§ Exercise directions:
For the material below, the expected output is exactly the lines between the line holding "You are a GUI" and the line holding "Viewport: 683px width, 312px height.", inclusive, with pictures left out.

§ Information given:
= Beginning of Section =
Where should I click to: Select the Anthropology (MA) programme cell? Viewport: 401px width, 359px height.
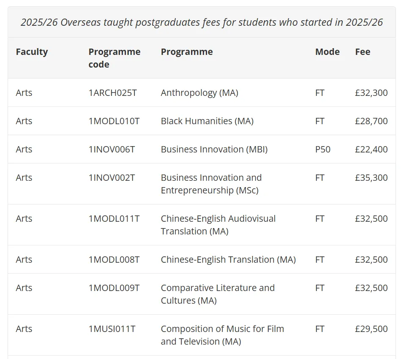point(199,93)
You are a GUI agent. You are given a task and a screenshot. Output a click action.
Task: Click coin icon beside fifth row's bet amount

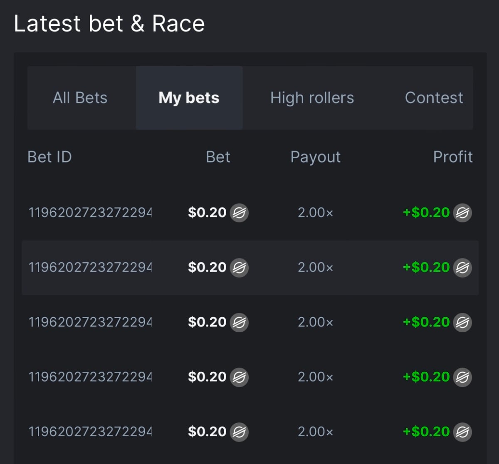click(239, 432)
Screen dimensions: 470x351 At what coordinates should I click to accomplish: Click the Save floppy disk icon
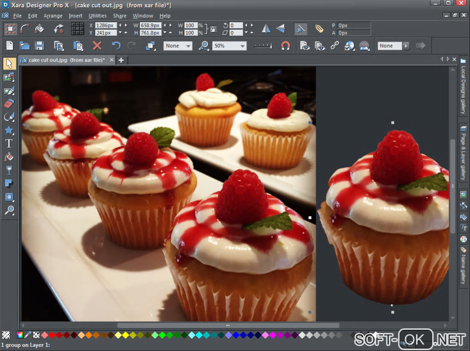(x=40, y=46)
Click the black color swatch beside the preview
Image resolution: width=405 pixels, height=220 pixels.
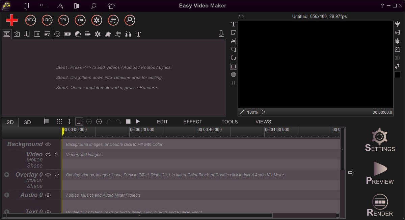click(397, 74)
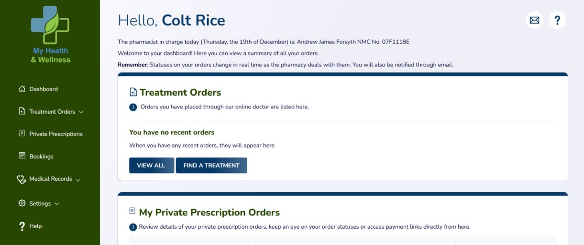
Task: Click the info icon under Private Prescription Orders
Action: pos(133,227)
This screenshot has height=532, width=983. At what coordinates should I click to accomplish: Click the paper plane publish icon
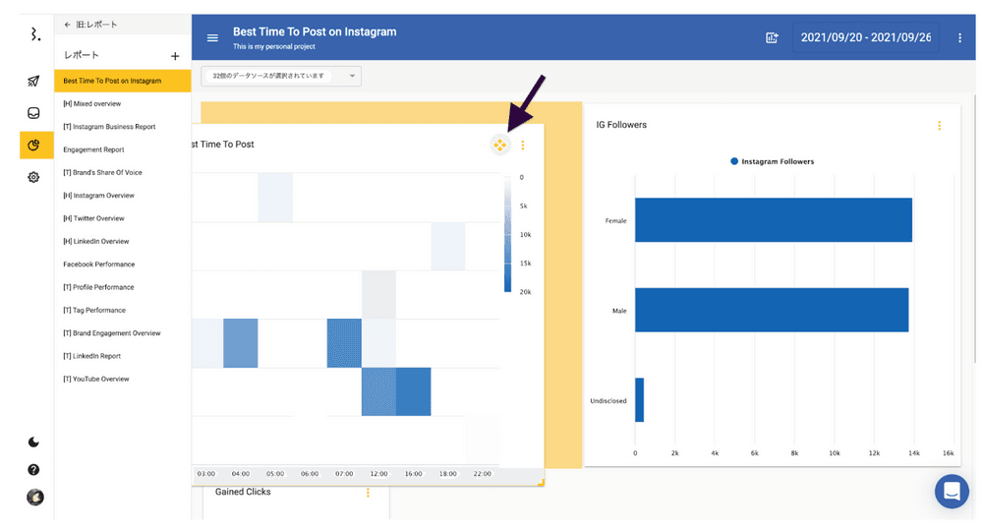33,81
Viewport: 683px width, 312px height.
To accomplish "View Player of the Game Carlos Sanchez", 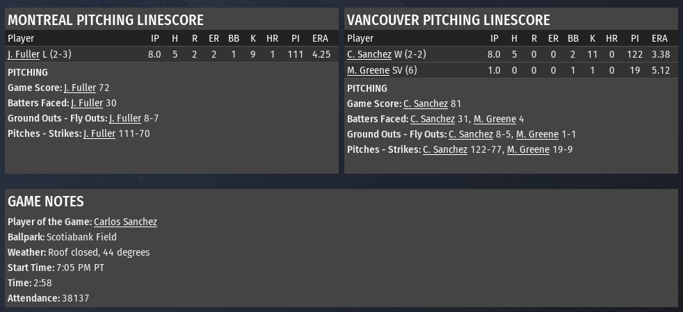I will coord(125,222).
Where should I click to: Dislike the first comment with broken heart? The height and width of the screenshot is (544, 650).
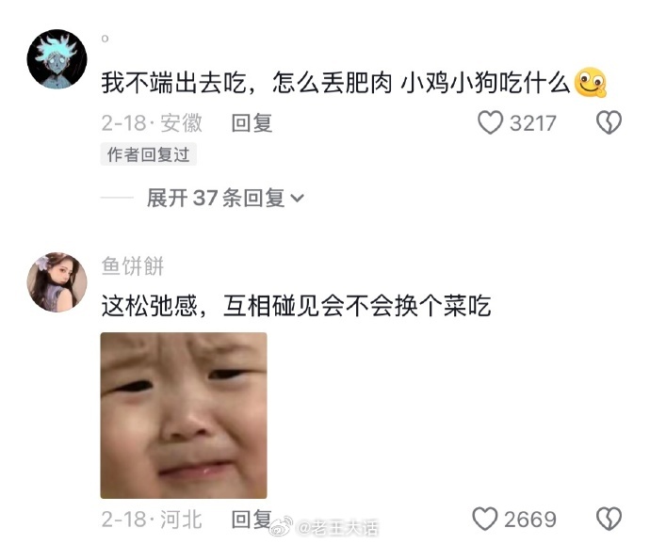[609, 122]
= End of Section =
§ Expected answer:
You are a GUI agent. You are given a task and a screenshot. Output a click action.
Task: Click coin icon beside fifth row's bet amount

click(239, 432)
Screen dimensions: 470x351 At what coordinates should I click to accomplish: Click the Save floppy disk icon
(x=40, y=46)
Click the black color swatch beside the preview
Image resolution: width=405 pixels, height=220 pixels.
click(397, 74)
Task: Click the info icon under Private Prescription Orders
Action: pos(133,227)
This screenshot has height=532, width=983. At what coordinates should I click to accomplish: Click the paper plane publish icon
33,81
Viewport: 683px width, 312px height.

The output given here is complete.